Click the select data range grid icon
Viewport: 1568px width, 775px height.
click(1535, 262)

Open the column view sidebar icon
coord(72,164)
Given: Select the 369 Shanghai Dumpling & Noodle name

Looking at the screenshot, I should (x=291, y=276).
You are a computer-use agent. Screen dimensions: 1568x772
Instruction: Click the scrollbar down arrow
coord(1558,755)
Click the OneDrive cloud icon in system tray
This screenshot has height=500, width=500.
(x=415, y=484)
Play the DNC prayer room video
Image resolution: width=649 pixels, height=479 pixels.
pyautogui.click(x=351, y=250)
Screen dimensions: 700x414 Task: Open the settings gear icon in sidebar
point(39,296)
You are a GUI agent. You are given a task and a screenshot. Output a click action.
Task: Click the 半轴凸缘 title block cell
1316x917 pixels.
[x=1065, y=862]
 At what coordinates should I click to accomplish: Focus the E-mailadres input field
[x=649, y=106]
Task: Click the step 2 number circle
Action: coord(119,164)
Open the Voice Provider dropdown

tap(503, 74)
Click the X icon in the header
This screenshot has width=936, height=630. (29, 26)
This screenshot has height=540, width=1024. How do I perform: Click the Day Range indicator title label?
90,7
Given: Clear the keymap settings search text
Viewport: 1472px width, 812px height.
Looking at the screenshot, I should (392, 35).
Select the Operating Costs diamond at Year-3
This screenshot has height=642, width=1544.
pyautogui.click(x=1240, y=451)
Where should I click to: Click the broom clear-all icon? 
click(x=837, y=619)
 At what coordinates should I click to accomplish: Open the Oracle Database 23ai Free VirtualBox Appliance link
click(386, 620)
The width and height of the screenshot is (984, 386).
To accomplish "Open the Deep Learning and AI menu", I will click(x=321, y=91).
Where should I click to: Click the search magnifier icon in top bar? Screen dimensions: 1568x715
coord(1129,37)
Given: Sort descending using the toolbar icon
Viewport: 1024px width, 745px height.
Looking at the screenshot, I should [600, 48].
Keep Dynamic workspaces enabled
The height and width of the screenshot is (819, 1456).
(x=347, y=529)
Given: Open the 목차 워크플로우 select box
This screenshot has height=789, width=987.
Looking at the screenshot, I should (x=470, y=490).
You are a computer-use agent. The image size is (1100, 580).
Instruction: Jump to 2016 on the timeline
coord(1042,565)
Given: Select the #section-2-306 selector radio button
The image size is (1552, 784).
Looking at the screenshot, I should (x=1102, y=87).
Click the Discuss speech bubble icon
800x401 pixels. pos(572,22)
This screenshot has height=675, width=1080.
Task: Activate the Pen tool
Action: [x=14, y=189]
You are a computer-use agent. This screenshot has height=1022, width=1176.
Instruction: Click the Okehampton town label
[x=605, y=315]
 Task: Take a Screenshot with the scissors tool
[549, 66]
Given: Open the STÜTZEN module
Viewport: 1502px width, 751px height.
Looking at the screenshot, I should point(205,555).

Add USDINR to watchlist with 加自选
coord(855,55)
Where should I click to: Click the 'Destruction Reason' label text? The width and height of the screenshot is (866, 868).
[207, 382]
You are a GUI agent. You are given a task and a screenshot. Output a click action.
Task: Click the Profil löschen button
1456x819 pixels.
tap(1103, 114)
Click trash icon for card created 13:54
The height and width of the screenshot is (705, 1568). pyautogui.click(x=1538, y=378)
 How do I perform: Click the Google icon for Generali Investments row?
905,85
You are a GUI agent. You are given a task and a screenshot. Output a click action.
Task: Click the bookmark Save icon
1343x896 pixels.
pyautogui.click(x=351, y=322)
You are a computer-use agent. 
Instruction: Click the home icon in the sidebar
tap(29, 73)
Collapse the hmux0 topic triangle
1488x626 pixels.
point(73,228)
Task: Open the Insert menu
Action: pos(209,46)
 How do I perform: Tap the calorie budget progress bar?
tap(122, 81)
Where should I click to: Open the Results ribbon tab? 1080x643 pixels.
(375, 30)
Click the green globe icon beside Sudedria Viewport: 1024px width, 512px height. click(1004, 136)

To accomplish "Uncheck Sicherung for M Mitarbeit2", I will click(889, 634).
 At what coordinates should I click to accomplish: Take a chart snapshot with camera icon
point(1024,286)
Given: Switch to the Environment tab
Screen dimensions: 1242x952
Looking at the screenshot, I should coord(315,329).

────────────────────

Return all of the rows above as a JSON array of strings, with one string for each line and blank lines omitted.

[
  "Click the select data range grid icon",
  "Viewport: 1568px width, 775px height.",
  "click(1535, 262)",
  "Open the column view sidebar icon",
  "coord(72,164)",
  "Given: Select the 369 Shanghai Dumpling & Noodle name",
  "Looking at the screenshot, I should (x=291, y=276).",
  "You are a computer-use agent. Screen dimensions: 1568x772",
  "Instruction: Click the scrollbar down arrow",
  "coord(1558,755)",
  "Click the OneDrive cloud icon in system tray",
  "This screenshot has height=500, width=500.",
  "(x=415, y=484)",
  "Play the DNC prayer room video",
  "Image resolution: width=649 pixels, height=479 pixels.",
  "pyautogui.click(x=351, y=250)",
  "Screen dimensions: 700x414 Task: Open the settings gear icon in sidebar",
  "point(39,296)",
  "You are a GUI agent. You are given a task and a screenshot. Output a click action.",
  "Task: Click the 半轴凸缘 title block cell",
  "1316x917 pixels.",
  "[x=1065, y=862]",
  " At what coordinates should I click to accomplish: Focus the E-mailadres input field",
  "[x=649, y=106]",
  "Task: Click the step 2 number circle",
  "Action: coord(119,164)",
  "Open the Voice Provider dropdown",
  "tap(503, 74)",
  "Click the X icon in the header",
  "This screenshot has width=936, height=630. (29, 26)",
  "This screenshot has height=540, width=1024. How do I perform: Click the Day Range indicator title label?",
  "90,7",
  "Given: Clear the keymap settings search text",
  "Viewport: 1472px width, 812px height.",
  "Looking at the screenshot, I should (392, 35).",
  "Select the Operating Costs diamond at Year-3",
  "This screenshot has height=642, width=1544.",
  "pyautogui.click(x=1240, y=451)",
  "Where should I click to: Click the broom clear-all icon? ",
  "click(x=837, y=619)",
  " At what coordinates should I click to accomplish: Open the Oracle Database 23ai Free VirtualBox Appliance link",
  "click(386, 620)",
  "The width and height of the screenshot is (984, 386).",
  "To accomplish \"Open the Deep Learning and AI menu\", I will click(x=321, y=91).",
  "Where should I click to: Click the search magnifier icon in top bar? Screen dimensions: 1568x715",
  "coord(1129,37)",
  "Given: Sort descending using the toolbar icon",
  "Viewport: 1024px width, 745px height.",
  "Looking at the screenshot, I should [600, 48].",
  "Keep Dynamic workspaces enabled",
  "The height and width of the screenshot is (819, 1456).",
  "(x=347, y=529)",
  "Given: Open the 목차 워크플로우 select box",
  "This screenshot has height=789, width=987.",
  "Looking at the screenshot, I should (x=470, y=490).",
  "You are a computer-use agent. The image size is (1100, 580).",
  "Instruction: Jump to 2016 on the timeline",
  "coord(1042,565)",
  "Given: Select the #section-2-306 selector radio button",
  "The image size is (1552, 784).",
  "Looking at the screenshot, I should (x=1102, y=87).",
  "Click the Discuss speech bubble icon",
  "800x401 pixels. pos(572,22)",
  "This screenshot has height=675, width=1080.",
  "Task: Activate the Pen tool",
  "Action: [x=14, y=189]",
  "You are a computer-use agent. This screenshot has height=1022, width=1176.",
  "Instruction: Click the Okehampton town label",
  "[x=605, y=315]",
  " Task: Take a Screenshot with the scissors tool",
  "[549, 66]",
  "Given: Open the STÜTZEN module",
  "Viewport: 1502px width, 751px height.",
  "Looking at the screenshot, I should point(205,555).",
  "Add USDINR to watchlist with 加自选",
  "coord(855,55)",
  "Where should I click to: Click the 'Destruction Reason' label text? The width and height of the screenshot is (866, 868).",
  "[207, 382]",
  "You are a GUI agent. You are given a task and a screenshot. Output a click action.",
  "Task: Click the Profil löschen button",
  "1456x819 pixels.",
  "tap(1103, 114)",
  "Click trash icon for card created 13:54",
  "The height and width of the screenshot is (705, 1568). pyautogui.click(x=1538, y=378)",
  " How do I perform: Click the Google icon for Generali Investments row?",
  "905,85",
  "You are a GUI agent. You are given a task and a screenshot. Output a click action.",
  "Task: Click the bookmark Save icon",
  "1343x896 pixels.",
  "pyautogui.click(x=351, y=322)",
  "You are a computer-use agent. ",
  "Instruction: Click the home icon in the sidebar",
  "tap(29, 73)",
  "Collapse the hmux0 topic triangle",
  "1488x626 pixels.",
  "point(73,228)",
  "Task: Open the Insert menu",
  "Action: pos(209,46)",
  " How do I perform: Tap the calorie budget progress bar?",
  "tap(122, 81)",
  "Where should I click to: Open the Results ribbon tab? 1080x643 pixels.",
  "(375, 30)",
  "Click the green globe icon beside Sudedria Viewport: 1024px width, 512px height. click(1004, 136)",
  "To accomplish \"Uncheck Sicherung for M Mitarbeit2\", I will click(889, 634).",
  " At what coordinates should I click to accomplish: Take a chart snapshot with camera icon",
  "point(1024,286)",
  "Given: Switch to the Environment tab",
  "Screen dimensions: 1242x952",
  "Looking at the screenshot, I should coord(315,329)."
]